- **Provided entries**:
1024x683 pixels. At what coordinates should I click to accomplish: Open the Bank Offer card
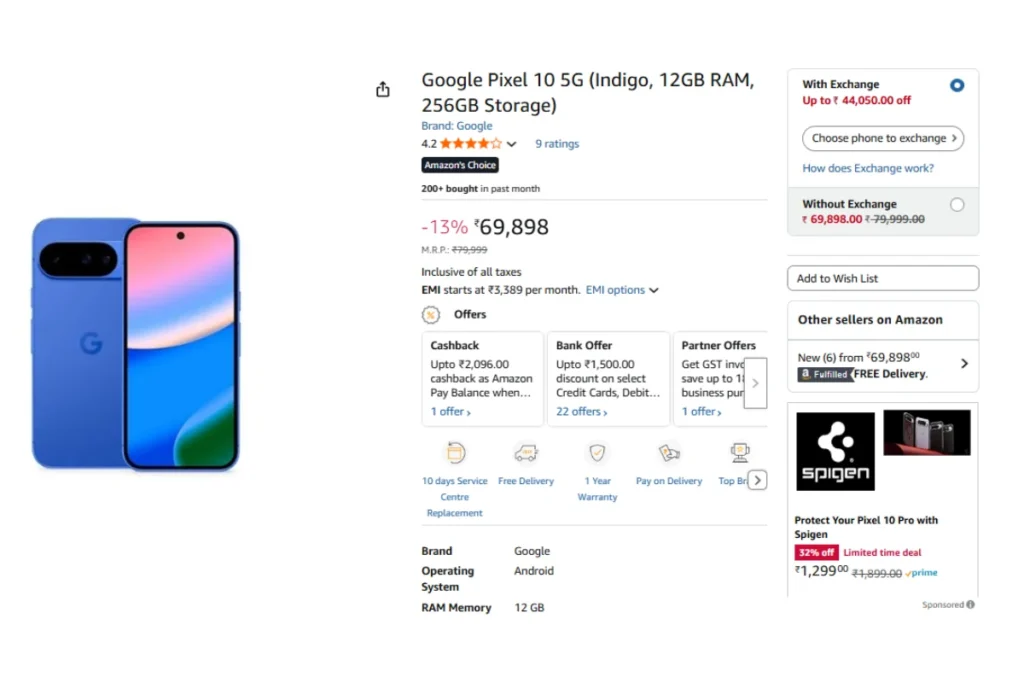[608, 379]
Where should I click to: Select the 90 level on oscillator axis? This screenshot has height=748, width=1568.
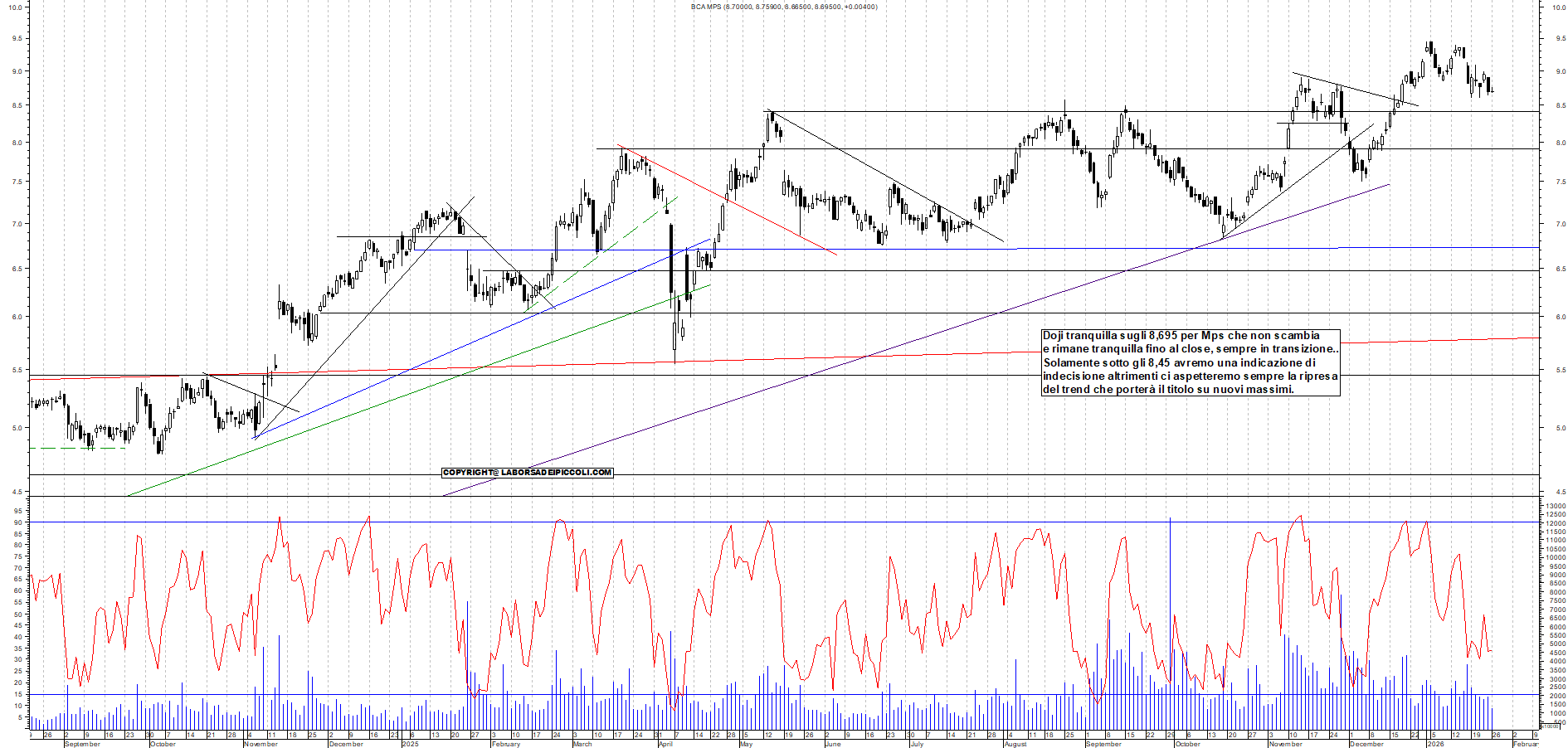17,522
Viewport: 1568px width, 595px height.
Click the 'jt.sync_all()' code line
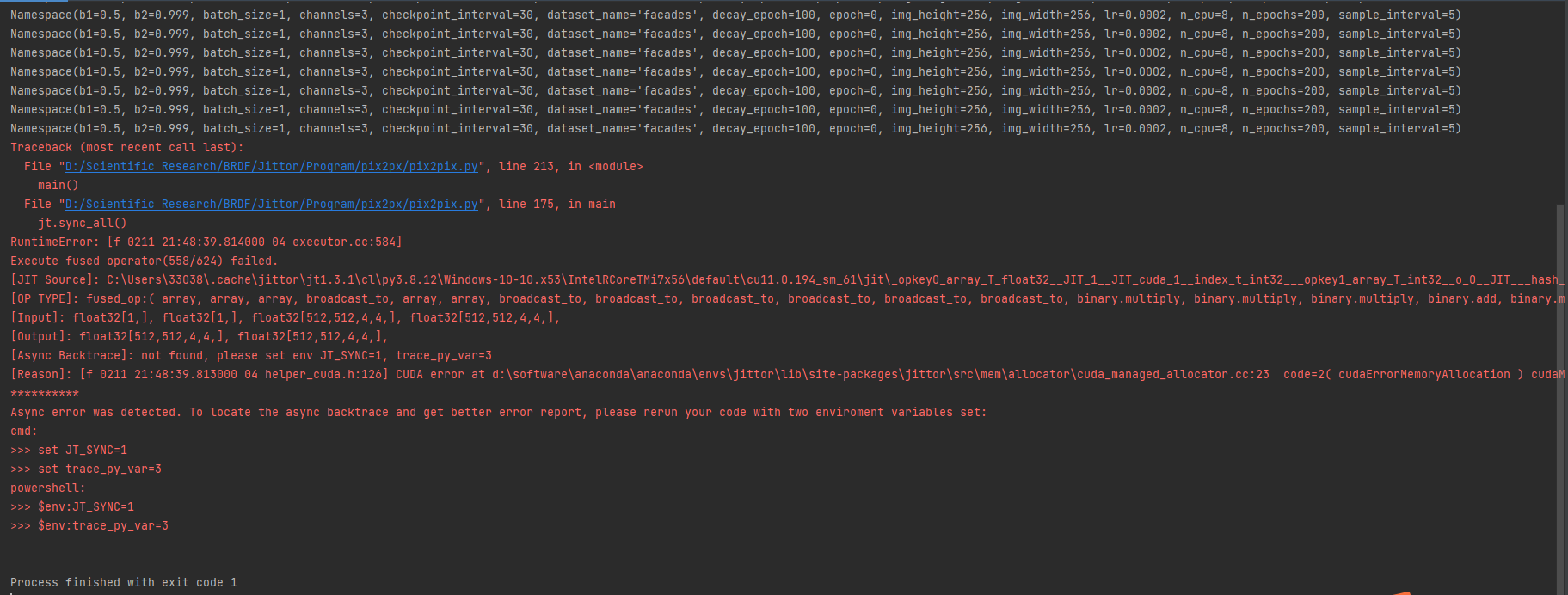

- **What is needed**:
Give again, exactly as written, the lines from the one with "Viewport: 1568px width, 595px height." through the last line of the entries above, but skip the pictures.

- **Problem solution**:
Viewport: 1568px width, 595px height.
Click the 'jt.sync_all()' code line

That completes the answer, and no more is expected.